Work required
Write out the data exactly from its first line onward, ending with the line in which "Skin Care (709, 1576)" appears.

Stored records
····················

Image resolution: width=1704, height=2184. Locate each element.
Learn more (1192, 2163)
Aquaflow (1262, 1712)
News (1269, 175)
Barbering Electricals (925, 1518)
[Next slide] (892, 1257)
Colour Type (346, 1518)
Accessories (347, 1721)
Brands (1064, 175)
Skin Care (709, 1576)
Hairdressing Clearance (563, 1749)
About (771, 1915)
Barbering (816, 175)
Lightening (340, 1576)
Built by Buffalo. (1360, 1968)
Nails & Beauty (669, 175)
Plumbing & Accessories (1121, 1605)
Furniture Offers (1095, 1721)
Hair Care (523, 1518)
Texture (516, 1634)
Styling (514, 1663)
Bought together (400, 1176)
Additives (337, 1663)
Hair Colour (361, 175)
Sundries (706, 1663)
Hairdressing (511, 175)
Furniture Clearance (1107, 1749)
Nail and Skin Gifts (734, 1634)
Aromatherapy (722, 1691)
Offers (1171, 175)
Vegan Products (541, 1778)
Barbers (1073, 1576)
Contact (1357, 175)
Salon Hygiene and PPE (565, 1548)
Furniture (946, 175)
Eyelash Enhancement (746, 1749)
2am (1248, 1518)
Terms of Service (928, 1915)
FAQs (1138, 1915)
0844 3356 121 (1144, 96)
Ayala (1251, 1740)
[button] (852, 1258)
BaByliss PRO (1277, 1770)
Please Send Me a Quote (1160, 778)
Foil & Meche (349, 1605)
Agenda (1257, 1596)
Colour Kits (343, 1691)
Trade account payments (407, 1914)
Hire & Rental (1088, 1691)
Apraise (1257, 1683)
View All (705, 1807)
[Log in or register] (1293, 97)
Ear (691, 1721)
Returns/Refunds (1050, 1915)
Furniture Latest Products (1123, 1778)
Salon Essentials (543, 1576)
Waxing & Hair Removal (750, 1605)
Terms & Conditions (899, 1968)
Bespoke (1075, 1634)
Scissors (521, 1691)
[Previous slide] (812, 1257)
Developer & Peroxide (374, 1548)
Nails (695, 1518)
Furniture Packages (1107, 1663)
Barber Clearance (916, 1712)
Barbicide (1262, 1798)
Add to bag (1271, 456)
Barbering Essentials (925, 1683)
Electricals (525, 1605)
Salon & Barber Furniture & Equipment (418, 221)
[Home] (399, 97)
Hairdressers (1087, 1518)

····················

Result
Image resolution: width=1704, height=2184. Locate each element.
Learn more (1192, 2163)
Aquaflow (1262, 1712)
News (1269, 175)
Barbering Electricals (925, 1518)
[Next slide] (892, 1257)
Colour Type (346, 1518)
Accessories (347, 1721)
Brands (1064, 175)
Skin Care (709, 1576)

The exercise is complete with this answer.